Muqaddimah; Selayang Pandang Kehidupan Modern
Saat ini, kehidupan dunia begitu dahsyat. Perubahan demi perubahan tanpa mengenal ruang dan waktu terus membawa manusia pada kehidupan global yang penuh dengan hingar bingar modernisme. Berkembangnya sains yang terkodifikasi, semakin majunya teknologi, derasnya arus informasi, maraknya pola hidup liberasi, telah memaksa masyarakat modern untuk berlari mengimbangi perubahan global yang begitu cepat bertransisi. Meminjam istilah yang dipakai oleh Giddens, bahwa kehidupan dunia saat ini disebut dengan runaway world, seakan lari tunggang langgang (Doni Koesoema A., 2018: 1). Siapa cepat dia dapat, siapa lambat dia lewat. Begitulah kiranya gambaran kehidupan manusia sekarang ini.
Dalam nuansa kehidupan global, modernisasi menjadi sesuatu yang seolah disesuaikan nyaris oleh seluruh lapisan masyarakat. bukanlah suatu hal yang mengherankan. Pasalnya, banyak yang beranggapan bahwa modernisasi yang terjadi dipandang sebagai kemajuan zaman. Retno Sasongkowati dalam Ensiklopedi Sejarah Dunia Termutakhir (2013: 84), memaknai modernisasi sebagai sebuah bentuk transformasi dari keadaan yang kurang maju atau kurang berkembang ke arah yang lebih baik dengan harapan akan tercapai kehidupan masyarakat yang lebih maju, berkembang dan makmur. Hanya saja, penulis memandang adanya sebuah paradoks yang juga mengiringi paradigma modernisme. Dahsyatnya kemajuan di berbagai bidang sains dan teknologi merupakan capaian yang tak ternilai dari suatu peradaban manusia. Namun di saat yang sama terjadi kemunduran pada aspek sosial.

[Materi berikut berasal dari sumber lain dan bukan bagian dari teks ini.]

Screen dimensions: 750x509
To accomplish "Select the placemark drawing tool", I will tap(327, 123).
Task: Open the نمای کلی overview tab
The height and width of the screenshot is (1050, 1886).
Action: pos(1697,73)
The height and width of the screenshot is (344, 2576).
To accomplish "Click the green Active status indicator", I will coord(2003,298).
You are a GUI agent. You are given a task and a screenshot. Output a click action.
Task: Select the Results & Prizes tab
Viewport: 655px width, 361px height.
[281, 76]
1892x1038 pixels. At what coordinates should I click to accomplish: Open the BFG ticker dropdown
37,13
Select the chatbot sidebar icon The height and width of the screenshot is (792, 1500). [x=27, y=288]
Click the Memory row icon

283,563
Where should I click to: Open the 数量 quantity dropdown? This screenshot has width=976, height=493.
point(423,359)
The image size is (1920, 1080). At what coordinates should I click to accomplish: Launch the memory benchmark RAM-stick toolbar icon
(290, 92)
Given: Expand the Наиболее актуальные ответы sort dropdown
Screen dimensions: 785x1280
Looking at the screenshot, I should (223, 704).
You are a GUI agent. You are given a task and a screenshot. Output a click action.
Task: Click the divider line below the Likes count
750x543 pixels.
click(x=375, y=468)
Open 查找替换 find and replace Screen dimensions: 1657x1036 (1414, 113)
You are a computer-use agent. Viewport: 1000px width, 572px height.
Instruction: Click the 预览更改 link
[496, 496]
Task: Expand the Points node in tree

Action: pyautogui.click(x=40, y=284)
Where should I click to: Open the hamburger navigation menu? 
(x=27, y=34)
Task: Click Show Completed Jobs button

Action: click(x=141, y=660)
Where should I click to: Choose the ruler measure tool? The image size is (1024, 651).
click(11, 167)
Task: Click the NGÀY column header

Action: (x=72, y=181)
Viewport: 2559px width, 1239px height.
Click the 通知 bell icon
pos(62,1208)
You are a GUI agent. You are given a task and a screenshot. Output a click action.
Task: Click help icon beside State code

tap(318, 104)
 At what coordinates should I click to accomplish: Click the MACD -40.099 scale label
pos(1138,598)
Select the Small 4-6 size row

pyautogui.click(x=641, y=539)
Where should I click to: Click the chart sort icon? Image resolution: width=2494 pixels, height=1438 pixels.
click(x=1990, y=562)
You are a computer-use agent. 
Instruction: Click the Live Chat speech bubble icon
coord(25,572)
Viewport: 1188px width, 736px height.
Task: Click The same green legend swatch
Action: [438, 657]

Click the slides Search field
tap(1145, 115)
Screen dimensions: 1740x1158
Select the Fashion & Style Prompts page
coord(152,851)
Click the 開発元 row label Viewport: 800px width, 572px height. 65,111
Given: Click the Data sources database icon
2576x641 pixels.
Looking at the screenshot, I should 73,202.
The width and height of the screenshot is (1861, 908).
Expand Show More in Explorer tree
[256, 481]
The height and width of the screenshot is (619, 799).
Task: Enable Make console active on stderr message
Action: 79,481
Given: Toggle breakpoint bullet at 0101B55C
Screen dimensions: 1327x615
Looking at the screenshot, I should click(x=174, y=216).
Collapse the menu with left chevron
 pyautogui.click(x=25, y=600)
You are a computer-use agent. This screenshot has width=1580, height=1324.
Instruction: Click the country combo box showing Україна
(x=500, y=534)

Dekadensi moral dan spiritual merupakan tanda nyata akan kemunduran aspek sosial masyarakat. Apalah gunanya segala kemajuan saintifik dan teknologi jika kehidupan sosial mengalami kerusakan. Karena hal itu hanyalah kemajuan berbentuk kamuflase menuju kehancuran. Artinya, dalam proses modernisasi yang bebas nilai itu, selalu ada kutub negatif yang mengiringi kutub positif. Maka dalam penerimaannya, manusia harus mampu mengendalikan dan memfilter hal-hal buruk sehingga yang didapatkan adalah hal-hal baik saja. Ini perlu dilakukan, mengingat keniscayaan dari era globalisasi adalah tak terelakkannya paradigma modernisme. Bahwa modernisasi telah membawa banyak manfaat dan membantu kehidupan manusia, memanfaatkannya untuk hal-hal positif adalah bentuk penerimaan terbaik.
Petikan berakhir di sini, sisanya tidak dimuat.